**ACTIVITY:** Transcribe only what runs from the line containing "Task: Open Microsoft Word in the Dock" through the final line below, exactly, and leave every picture out.

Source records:
↓↓↓
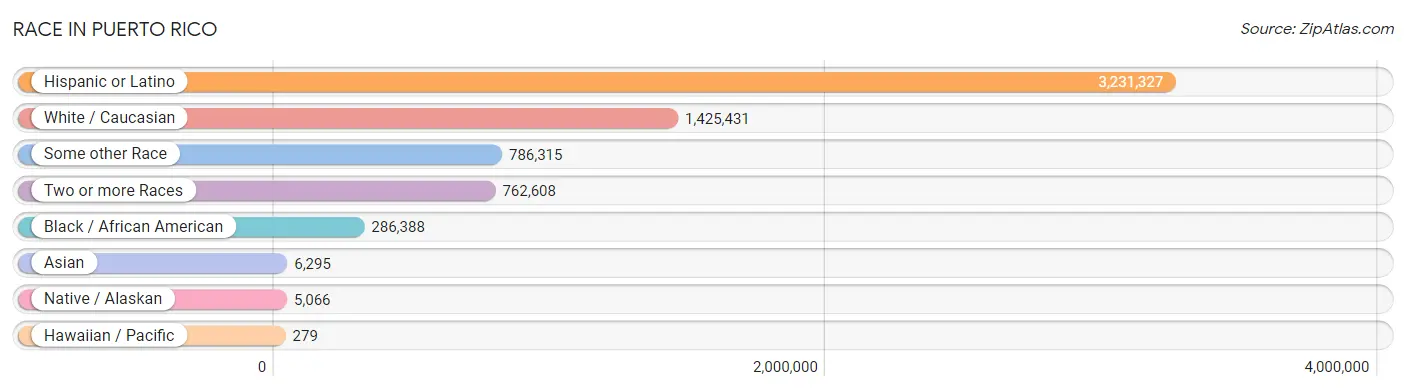1406x391 pixels.
Task: Select the Asian label pill
Action: [64, 263]
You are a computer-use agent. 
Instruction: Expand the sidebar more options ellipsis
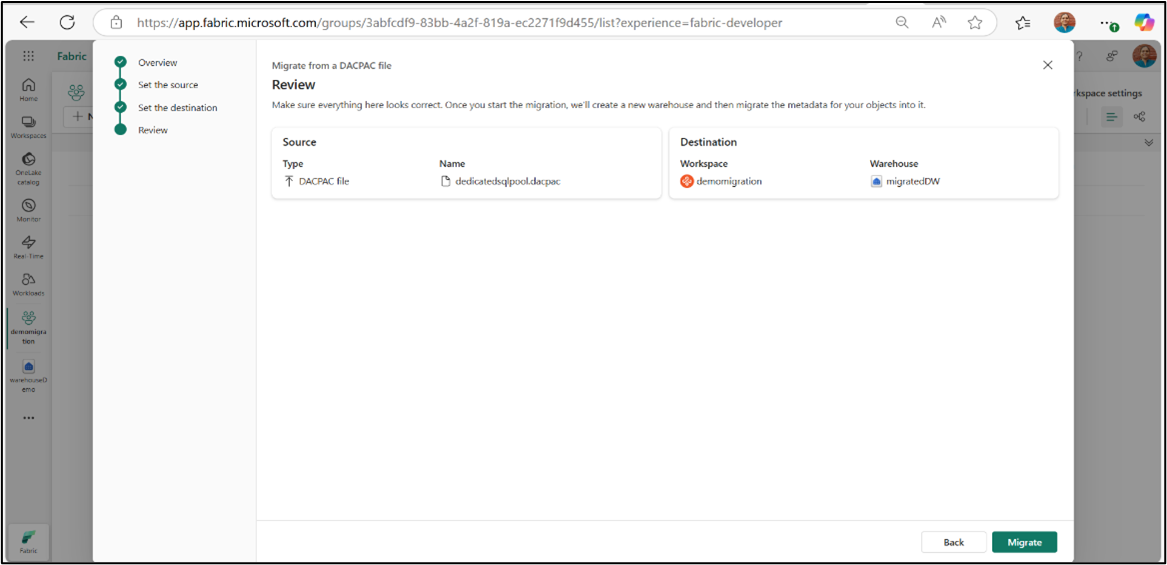pyautogui.click(x=28, y=418)
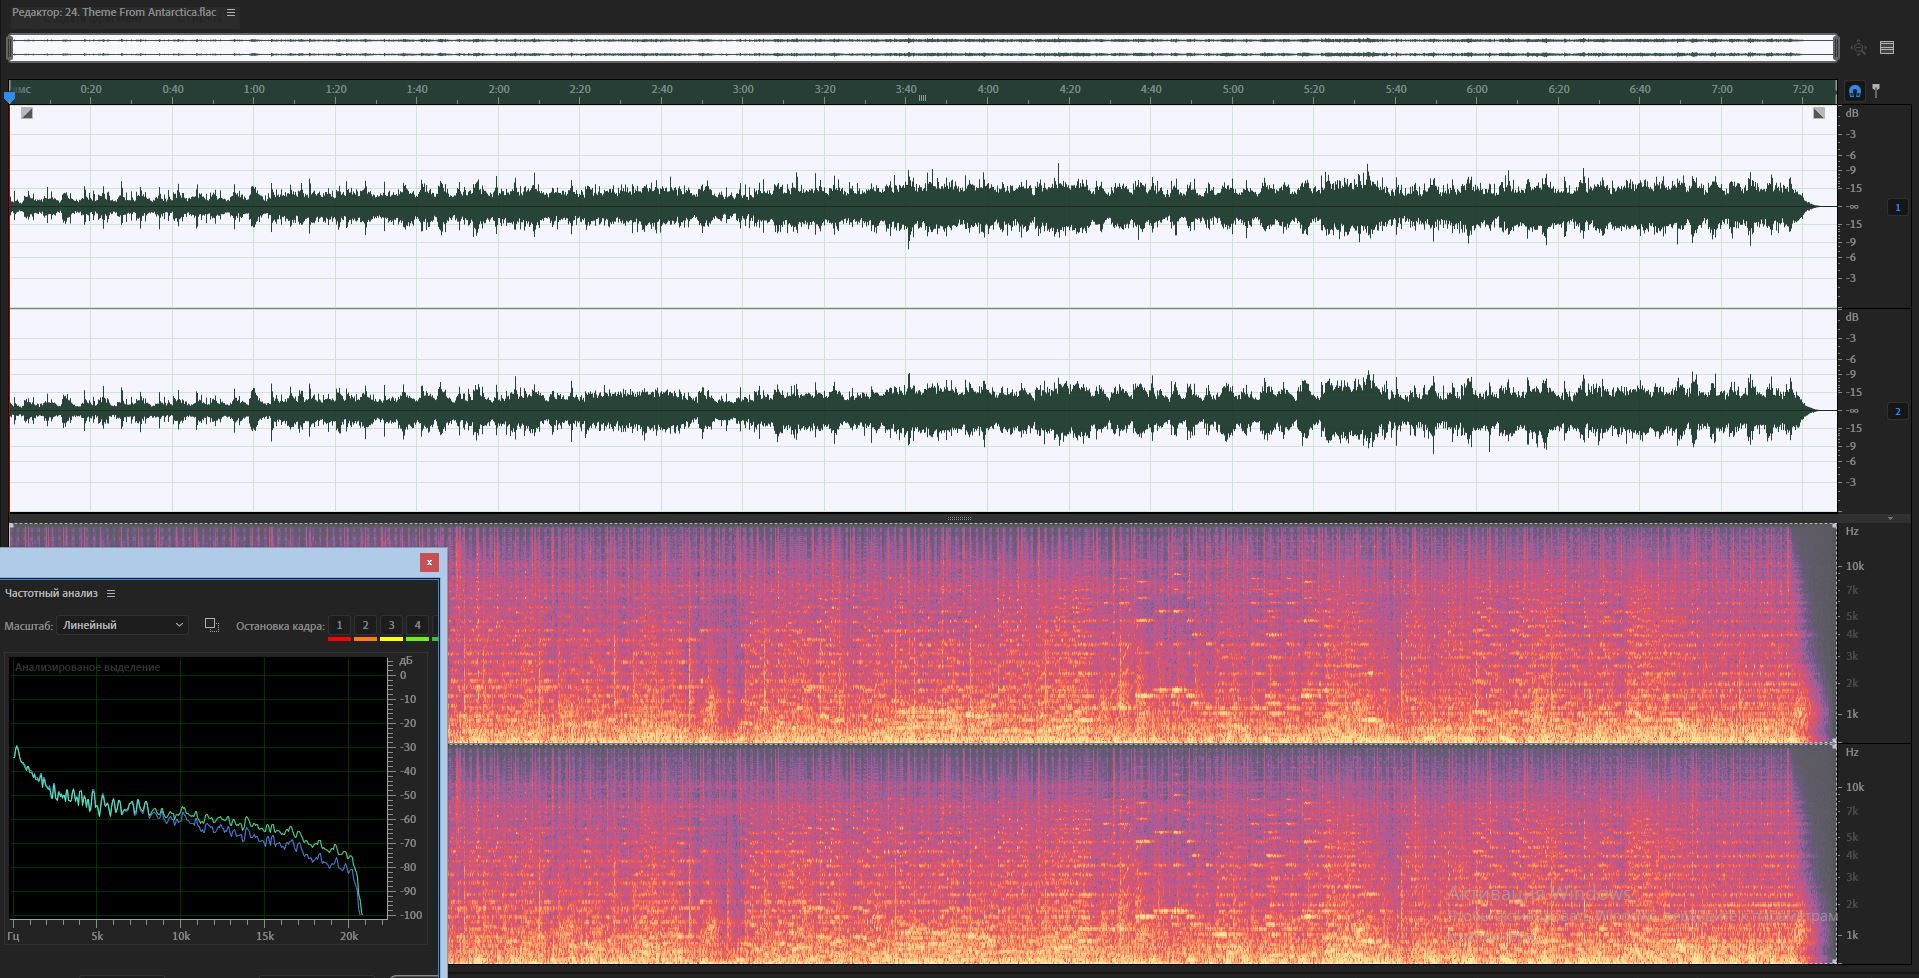Click zoom out full navigator icon
1919x978 pixels.
(1859, 47)
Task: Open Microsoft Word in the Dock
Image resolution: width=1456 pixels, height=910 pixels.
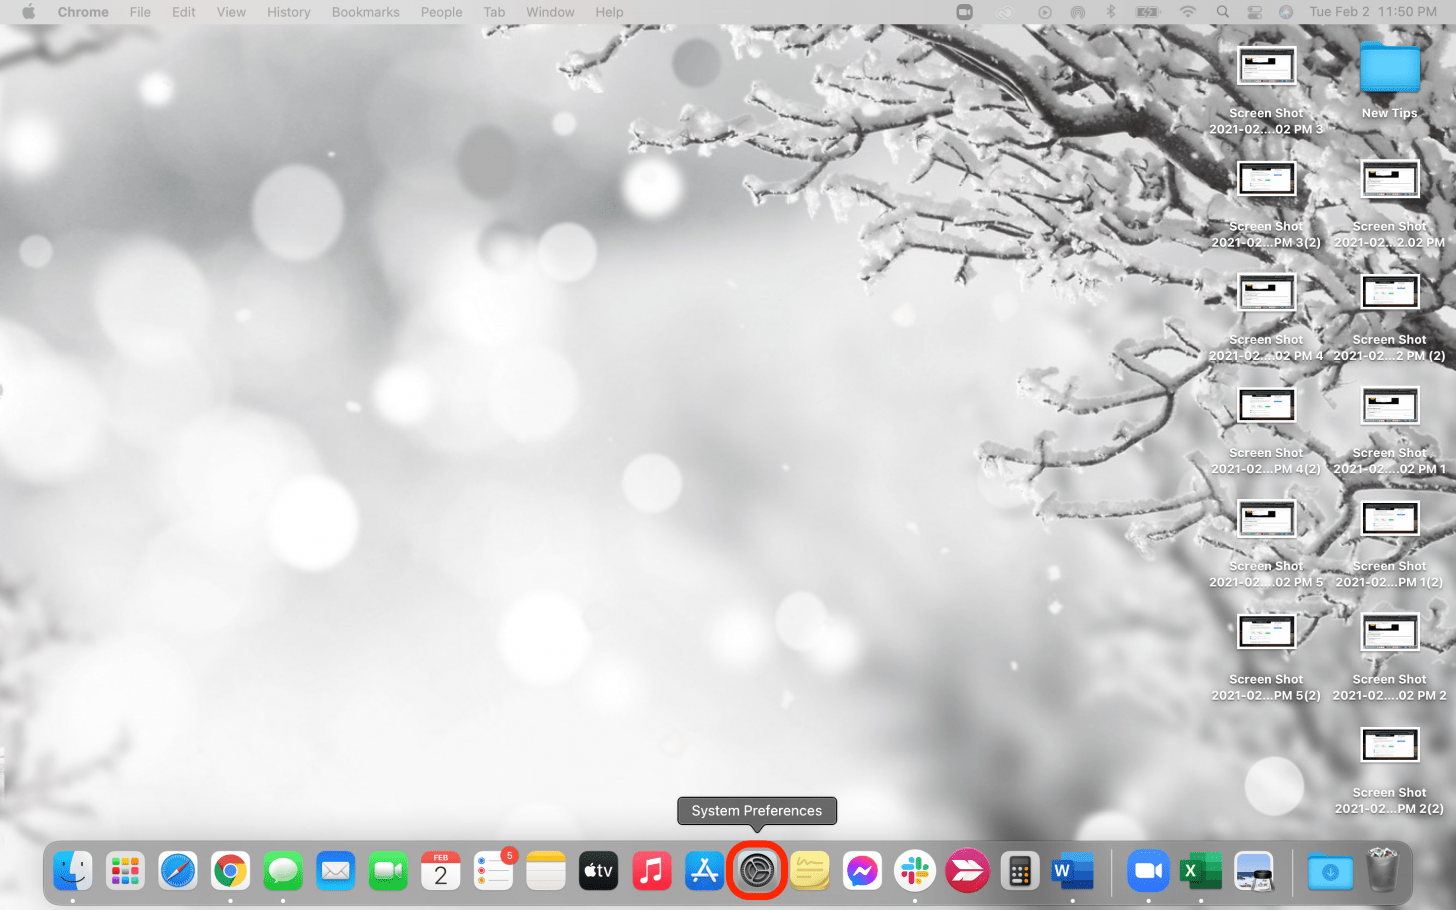Action: click(1072, 871)
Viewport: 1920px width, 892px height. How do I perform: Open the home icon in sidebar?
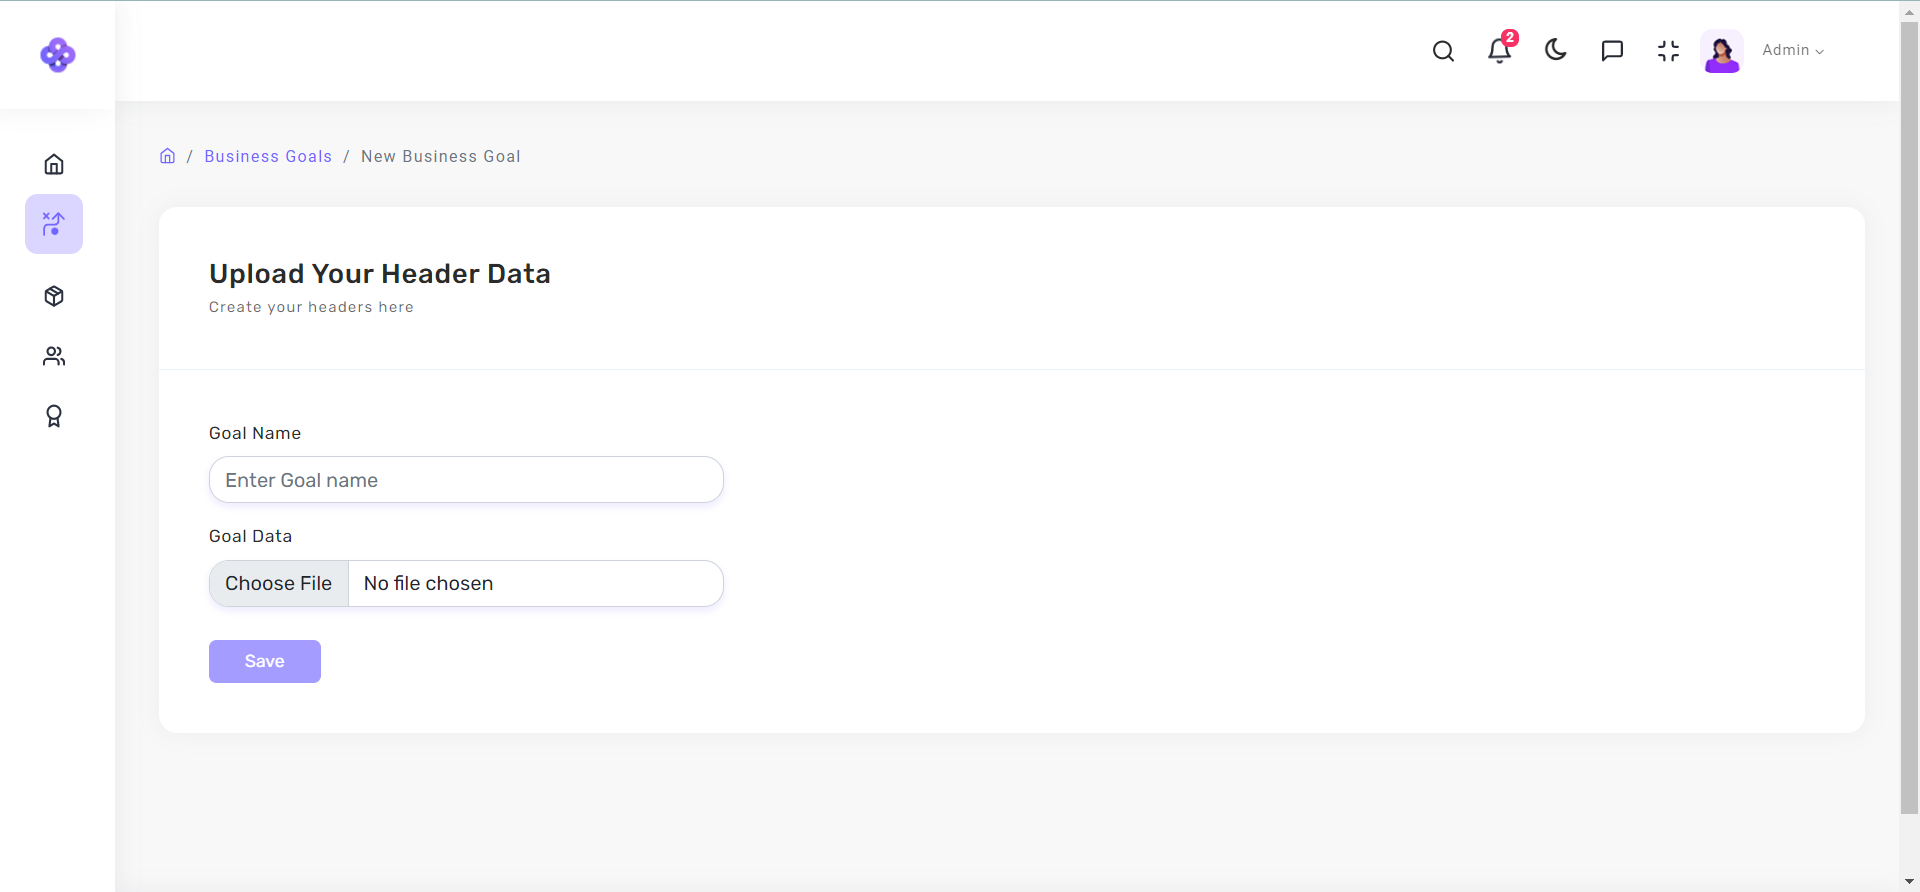(x=54, y=164)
↑↑↑
**ANSWER TO THIS EXERCISE:**
Task: Open Microsoft Word in the Dock
Image resolution: width=1456 pixels, height=910 pixels.
Action: click(1072, 871)
Viewport: 1920px width, 892px height. How do I perform: Open the home icon in sidebar?
(x=54, y=164)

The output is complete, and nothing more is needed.